Preparation of Silk Inverse Opals

Silicon wafers were cleaved and spun with a thin layer of PMMA (495PMMA C, Microchem) or positive photoresist (S1813). PMMA bead solution (3.5 μL, 250 and 300 nm, Phosphorex) was dropped onto the substrates, which are subsequently baked on a level hot plate at 85 °C. Reflow can be induced in structures by additional baking at 95 °C after this step (1–5 min, depending on the desired level). Silk solution (7%, doped with BMP-2 or gold nanoparticles) was infiltrated above PMMA opals and allowed to dry over 24 h to achieve a desired silk film thickness of 100 μm. After drying, the samples were water-annealed under vacuum with a vial of water for 4 h and subsequently dropped in acetone over 24 h to etch the PMMA network. The samples were finally exchanged to water by slow washing with isopropanol and subsequently water. The etched inverse opals were stored in 10% ethanol or isopropanol to prevent bacterial growth. Dry inverse opals were formed by first transferring the substrates from water into 100% ethanol and finally critical-point-dried (Tousimis).

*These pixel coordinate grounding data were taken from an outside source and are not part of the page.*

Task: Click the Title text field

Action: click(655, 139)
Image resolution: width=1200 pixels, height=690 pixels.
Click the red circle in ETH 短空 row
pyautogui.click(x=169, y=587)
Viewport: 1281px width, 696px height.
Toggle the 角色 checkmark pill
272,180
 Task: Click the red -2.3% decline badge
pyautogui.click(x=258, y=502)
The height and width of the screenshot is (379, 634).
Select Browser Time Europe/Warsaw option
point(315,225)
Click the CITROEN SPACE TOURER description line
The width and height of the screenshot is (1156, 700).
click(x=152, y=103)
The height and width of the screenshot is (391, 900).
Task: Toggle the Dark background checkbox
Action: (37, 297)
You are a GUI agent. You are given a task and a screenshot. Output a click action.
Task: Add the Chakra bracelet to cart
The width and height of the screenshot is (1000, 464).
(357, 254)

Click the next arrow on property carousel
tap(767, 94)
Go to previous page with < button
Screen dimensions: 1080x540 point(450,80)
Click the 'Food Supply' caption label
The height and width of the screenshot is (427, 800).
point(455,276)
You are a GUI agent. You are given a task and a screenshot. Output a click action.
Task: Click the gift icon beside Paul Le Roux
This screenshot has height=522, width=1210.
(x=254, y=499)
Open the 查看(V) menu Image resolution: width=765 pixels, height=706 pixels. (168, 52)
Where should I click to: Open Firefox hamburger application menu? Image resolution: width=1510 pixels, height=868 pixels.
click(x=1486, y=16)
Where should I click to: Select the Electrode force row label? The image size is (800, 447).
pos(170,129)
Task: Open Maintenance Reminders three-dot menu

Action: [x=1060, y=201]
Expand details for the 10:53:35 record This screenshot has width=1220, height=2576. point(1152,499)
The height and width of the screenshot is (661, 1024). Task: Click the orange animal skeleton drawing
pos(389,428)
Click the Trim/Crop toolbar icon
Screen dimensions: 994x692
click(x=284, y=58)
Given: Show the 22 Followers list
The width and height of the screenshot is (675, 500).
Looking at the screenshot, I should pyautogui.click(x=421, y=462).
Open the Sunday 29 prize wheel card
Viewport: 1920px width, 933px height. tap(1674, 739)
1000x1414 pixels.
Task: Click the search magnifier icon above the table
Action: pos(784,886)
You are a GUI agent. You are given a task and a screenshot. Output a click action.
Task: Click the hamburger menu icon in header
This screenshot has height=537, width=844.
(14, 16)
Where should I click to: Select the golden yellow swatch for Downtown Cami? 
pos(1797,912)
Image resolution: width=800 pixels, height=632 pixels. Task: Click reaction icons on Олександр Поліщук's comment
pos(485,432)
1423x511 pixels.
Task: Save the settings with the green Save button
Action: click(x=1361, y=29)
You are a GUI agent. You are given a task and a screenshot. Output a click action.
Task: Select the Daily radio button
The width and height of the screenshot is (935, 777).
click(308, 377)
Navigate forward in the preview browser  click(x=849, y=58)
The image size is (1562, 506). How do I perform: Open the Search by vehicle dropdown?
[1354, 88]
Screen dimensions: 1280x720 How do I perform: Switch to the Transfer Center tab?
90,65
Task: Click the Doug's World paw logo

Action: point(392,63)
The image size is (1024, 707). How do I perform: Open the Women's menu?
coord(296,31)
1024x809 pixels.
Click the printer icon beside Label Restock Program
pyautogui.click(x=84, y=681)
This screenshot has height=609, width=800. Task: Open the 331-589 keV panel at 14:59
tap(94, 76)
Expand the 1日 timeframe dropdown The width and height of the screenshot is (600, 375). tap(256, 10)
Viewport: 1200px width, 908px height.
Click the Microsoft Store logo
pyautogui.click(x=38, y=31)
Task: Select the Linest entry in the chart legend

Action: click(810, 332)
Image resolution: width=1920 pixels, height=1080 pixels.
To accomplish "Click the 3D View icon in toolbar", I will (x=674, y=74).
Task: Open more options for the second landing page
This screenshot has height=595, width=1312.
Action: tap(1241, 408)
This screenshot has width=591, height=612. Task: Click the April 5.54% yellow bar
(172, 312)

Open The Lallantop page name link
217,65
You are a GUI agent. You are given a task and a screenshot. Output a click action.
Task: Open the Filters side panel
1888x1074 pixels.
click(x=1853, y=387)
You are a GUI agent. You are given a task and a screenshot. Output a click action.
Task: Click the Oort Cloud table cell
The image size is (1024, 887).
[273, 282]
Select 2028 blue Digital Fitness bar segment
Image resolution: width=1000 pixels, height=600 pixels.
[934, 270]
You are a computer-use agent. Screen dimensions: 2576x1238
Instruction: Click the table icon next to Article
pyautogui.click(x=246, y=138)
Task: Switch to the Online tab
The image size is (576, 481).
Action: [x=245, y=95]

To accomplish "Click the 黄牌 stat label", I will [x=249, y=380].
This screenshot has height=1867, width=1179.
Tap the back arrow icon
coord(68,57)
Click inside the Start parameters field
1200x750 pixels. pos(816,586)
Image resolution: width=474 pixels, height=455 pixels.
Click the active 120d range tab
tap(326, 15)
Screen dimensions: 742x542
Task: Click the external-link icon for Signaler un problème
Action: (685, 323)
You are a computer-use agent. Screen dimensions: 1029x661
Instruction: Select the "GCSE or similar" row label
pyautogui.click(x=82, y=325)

Inverse Opal Optical Characterization

The optical response of the inverse opals was analyzed by a probe spectrometer (USB2000; Ocean Optics). For aqueous inverse opals, the working solutions were dropped onto a glass slide, and a single-cut inverse opal was placed into the solution, covered with a glass coverslip and edges dried. To prevent evaporation, the coverslip edges were covered with a sized, square PDMS stencil. The samples were finally held underneath the probe, and spectra were captured and stored for analysis.

SEM Preparation

Cleaved samples were prepared via cryofracture. All samples were sputtered with a 10 nm thick layer of gold before being imaged using a Leica Ultra55 imaging tool.

Protease Degradation

Proteinase K from Tritirachim album (Sigma), protease XIV from Streptomyces griseus (Sigma), and collagenase (Worthington) stock solutions were prepared to 400, 50, and 1500 U mL–1, respectively. For time-lapse protease degradation experiments, 20 μL of proteinase K stock solution was added at a location close to the silk inverse opal and imaged using a CCD camera. Working protease concentrations (Proteinase K: 4 U mL–1, protease XIV: 1× = 2 U mL–1, and collagenase: 1× = 150 U mL–1) were applied to silk inverse opals, and opal spectra were analyzed over time using the spectrophotometer.

Cell Culture

Mouse fibroblasts and hMSCs (adipose-derived) were isolated as described in existing protocols.[44] Before cell culture, silk inverse opals were transferred into 70% ethanol for sterilization and slowly equilibrated to phosphate-buffered saline over several hours. The samples were finally transferred into the respective culture medium for 30 min before cell seeding. For fibroblast cell culture, cells were grown over 48 h before being fixed in 4% formaldehyde over 15 min. The samples were stained for phalloidin (Sigma) and imaged by fluorescent microscopy before being transferred into ethanol for critical-point drying and SEM imaging. For hMSC cultures, cells attached to silk substrates were grown in osteogenic medium (Stempro, Invitrogen) for 24 days, with the medium refreshed once a week. Upon completion of growth, the samples were split and processed by either: (1) trypsinization for 10 min before cold shock at 4 °C for 1 h to remove cells and protein or (2) fixation in 4% formaldehyde over 15 min.

Laser Heating

Gold nanoparticle-doped samples were excited using a Nd:YVO4 laser (Verdi V-10, 532 nm) and characterized using a thermal camera (SC-600, FLIR). The substrates were allowed to equilibrate over 5 min so that the sample temperature could be stabilized and imaged.